I don't think the film forgets that. The film is developing this fictional idea of a child in the body of an adult to explore what a life unaffected by societal conditioning, determined only by passion and lust would look like. If she chooses to have sex, so what? As you say, the big question is whether it happens consensually or not. At one point early in the movie, before the Lisbon sequence, the film hints at the possibility that she could be taken advantage of. But then it quite quickly makes very clear that she seeks sex on her own initiative and that she is the one who has the upper hand in all of her sexual encounters.
What makes me uneasy is how children in real life are brought up, in many cases learning that they have to submit themselves to certain social roles etc. in order to fit in in fundamentally oppressive systems. For instance Instagram and TikTok showing young girls how to perfectly fulfill the role of the sexy woman, dress and style themselves accordingly, in a hyper-sexualized way. That, to me, is a far bigger scandal than seeing a pure, liberated girl/woman/human being living the way she wants and I think this disparity is what the film wants to address.

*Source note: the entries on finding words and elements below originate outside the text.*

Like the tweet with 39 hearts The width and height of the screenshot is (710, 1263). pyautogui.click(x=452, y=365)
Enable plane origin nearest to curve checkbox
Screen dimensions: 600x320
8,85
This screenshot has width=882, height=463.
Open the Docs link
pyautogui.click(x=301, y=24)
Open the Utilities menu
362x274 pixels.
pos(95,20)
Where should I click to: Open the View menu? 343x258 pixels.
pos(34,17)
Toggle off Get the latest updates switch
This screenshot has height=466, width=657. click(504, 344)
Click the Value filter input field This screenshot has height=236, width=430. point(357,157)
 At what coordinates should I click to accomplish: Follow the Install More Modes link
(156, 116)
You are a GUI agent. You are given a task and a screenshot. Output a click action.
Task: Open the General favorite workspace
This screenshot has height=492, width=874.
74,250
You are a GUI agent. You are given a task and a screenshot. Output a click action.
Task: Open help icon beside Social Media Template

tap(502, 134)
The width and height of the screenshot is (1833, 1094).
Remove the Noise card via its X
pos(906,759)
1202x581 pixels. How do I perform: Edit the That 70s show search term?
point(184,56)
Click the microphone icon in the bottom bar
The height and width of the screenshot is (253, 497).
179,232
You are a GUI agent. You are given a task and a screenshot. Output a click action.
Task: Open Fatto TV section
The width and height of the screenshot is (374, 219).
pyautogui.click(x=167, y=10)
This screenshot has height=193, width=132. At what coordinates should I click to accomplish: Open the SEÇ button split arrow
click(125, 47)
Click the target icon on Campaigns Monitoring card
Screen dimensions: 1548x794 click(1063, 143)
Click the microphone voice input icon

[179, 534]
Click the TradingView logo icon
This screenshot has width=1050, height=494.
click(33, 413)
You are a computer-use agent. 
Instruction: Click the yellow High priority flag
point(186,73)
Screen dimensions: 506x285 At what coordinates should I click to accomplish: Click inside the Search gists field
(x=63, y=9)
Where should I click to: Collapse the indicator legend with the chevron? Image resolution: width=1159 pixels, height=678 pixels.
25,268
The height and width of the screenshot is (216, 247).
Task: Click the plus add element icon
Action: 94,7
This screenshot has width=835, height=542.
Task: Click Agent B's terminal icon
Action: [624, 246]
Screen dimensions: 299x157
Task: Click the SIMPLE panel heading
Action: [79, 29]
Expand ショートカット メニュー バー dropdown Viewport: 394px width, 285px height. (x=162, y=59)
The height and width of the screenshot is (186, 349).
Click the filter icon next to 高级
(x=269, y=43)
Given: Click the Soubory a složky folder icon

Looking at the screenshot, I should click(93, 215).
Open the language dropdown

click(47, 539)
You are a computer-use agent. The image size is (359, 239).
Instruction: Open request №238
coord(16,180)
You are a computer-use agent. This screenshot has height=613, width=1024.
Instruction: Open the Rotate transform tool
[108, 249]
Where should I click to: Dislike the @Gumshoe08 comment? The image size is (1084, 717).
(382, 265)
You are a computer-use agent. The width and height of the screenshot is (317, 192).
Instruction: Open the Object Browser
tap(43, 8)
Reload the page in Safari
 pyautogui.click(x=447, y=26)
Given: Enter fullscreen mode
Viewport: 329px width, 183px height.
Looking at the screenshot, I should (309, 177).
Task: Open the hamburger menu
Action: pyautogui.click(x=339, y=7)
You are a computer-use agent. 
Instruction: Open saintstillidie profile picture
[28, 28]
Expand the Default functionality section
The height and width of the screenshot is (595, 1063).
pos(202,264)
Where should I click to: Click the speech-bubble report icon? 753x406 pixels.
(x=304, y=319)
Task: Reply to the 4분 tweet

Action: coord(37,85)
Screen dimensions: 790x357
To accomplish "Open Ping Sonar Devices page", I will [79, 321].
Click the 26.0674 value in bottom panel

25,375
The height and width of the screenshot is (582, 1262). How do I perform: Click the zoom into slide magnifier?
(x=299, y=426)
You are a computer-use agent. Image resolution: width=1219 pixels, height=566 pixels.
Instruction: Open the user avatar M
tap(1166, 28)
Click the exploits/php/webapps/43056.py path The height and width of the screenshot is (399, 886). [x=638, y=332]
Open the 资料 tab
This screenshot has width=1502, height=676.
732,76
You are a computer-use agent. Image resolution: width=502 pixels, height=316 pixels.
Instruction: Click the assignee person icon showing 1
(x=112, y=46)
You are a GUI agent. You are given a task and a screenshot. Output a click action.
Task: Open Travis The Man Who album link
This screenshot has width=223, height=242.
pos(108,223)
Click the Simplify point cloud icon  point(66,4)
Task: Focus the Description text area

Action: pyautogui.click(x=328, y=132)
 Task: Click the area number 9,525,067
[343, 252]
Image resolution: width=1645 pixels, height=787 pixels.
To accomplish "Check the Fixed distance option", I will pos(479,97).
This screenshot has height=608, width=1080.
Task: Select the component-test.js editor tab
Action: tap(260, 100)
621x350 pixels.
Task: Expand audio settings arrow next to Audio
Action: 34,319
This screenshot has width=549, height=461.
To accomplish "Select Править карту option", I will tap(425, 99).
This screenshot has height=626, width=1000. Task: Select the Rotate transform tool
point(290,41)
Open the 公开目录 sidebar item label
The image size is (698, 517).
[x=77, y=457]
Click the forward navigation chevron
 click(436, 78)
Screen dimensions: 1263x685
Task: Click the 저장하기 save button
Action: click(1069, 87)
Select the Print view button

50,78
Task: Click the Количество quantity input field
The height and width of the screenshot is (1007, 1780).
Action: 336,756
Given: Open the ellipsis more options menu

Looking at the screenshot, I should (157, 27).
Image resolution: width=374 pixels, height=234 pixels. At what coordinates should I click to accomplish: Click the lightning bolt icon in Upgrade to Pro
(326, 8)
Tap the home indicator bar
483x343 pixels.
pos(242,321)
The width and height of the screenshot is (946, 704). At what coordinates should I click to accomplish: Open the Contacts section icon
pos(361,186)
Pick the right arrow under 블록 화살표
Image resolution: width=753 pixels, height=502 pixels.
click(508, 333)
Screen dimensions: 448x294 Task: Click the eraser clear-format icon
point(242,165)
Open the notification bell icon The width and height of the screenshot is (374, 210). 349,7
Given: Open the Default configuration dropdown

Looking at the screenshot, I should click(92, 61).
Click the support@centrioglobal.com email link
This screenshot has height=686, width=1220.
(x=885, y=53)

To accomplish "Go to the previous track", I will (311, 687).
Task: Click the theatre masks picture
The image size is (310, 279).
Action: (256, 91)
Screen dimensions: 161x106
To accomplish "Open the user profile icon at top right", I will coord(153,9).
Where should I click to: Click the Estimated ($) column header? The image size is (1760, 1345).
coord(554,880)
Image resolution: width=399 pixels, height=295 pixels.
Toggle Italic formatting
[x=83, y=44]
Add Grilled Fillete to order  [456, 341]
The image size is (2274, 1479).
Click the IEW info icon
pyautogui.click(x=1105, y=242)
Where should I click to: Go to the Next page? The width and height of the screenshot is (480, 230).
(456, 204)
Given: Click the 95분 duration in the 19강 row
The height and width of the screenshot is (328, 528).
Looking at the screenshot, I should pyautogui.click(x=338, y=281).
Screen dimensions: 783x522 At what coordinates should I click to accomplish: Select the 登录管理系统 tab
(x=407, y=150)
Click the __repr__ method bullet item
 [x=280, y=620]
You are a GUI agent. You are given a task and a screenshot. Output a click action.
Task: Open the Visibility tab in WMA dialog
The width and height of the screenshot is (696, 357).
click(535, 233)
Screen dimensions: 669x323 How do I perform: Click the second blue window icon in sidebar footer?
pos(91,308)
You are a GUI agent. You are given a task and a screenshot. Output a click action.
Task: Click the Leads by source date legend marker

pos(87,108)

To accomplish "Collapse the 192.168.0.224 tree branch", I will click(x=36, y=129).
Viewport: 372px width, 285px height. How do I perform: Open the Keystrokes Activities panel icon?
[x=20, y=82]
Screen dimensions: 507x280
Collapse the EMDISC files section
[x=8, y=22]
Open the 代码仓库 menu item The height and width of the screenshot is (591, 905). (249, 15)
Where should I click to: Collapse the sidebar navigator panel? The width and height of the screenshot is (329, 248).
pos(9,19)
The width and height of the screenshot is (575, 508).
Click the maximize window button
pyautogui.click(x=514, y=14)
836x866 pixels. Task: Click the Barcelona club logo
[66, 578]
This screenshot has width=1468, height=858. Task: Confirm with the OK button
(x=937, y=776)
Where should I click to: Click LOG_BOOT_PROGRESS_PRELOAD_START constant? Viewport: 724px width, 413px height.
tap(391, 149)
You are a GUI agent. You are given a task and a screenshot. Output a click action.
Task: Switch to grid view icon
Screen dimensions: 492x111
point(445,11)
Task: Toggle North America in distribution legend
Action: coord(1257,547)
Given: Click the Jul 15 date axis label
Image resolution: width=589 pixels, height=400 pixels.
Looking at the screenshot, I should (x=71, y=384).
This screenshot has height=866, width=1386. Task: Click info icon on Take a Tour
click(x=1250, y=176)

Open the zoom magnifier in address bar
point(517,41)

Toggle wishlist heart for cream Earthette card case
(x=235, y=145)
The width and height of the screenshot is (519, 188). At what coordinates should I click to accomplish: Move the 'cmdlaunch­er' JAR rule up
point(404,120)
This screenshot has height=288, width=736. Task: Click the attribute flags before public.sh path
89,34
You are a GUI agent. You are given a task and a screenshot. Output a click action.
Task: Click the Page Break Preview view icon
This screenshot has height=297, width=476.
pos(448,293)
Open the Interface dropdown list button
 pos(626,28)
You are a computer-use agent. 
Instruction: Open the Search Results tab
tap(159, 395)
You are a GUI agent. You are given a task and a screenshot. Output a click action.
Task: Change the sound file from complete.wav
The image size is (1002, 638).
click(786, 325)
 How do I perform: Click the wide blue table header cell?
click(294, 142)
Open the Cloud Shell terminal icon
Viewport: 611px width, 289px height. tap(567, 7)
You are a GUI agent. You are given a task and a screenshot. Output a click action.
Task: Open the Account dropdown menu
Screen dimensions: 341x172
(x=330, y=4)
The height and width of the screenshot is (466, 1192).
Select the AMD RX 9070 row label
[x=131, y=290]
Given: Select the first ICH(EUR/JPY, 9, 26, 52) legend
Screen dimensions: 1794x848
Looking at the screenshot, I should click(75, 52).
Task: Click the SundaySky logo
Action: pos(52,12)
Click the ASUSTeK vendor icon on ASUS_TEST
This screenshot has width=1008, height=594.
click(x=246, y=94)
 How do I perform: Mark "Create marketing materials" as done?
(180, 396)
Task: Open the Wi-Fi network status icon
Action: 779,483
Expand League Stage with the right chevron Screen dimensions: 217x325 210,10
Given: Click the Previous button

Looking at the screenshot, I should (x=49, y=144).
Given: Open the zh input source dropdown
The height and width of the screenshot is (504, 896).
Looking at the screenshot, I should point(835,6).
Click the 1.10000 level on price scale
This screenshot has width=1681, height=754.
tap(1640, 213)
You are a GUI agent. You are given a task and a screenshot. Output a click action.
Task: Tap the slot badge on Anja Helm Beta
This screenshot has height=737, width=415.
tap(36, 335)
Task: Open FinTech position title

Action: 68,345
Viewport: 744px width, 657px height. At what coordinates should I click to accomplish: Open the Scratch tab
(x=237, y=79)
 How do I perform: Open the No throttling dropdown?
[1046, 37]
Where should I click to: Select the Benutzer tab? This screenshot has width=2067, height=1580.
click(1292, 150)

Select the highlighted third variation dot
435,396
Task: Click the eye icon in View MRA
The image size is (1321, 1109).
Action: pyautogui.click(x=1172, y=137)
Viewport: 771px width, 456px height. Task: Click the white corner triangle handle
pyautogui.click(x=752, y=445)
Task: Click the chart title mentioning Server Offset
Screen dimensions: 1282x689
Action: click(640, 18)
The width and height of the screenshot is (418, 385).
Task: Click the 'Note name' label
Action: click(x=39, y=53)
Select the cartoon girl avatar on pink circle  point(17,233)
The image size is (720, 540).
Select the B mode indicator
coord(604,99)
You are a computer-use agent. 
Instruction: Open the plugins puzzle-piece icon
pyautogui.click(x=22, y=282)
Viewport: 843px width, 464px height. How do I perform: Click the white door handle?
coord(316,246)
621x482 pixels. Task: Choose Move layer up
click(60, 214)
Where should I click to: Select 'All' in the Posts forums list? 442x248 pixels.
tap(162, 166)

I just don't get this conservative talking point that this film showed that "Hollywood wants to normalize pedophilia". It would be another thing if it was the story of an actual child engaging with men three times her age. But by inventing this figure of a woman with a child's mind, it so clearly points at the values lying behind the story, values of freedom and choice and liberation, and does not sexualize children (while other more mainstream Hollywood productions certainly do).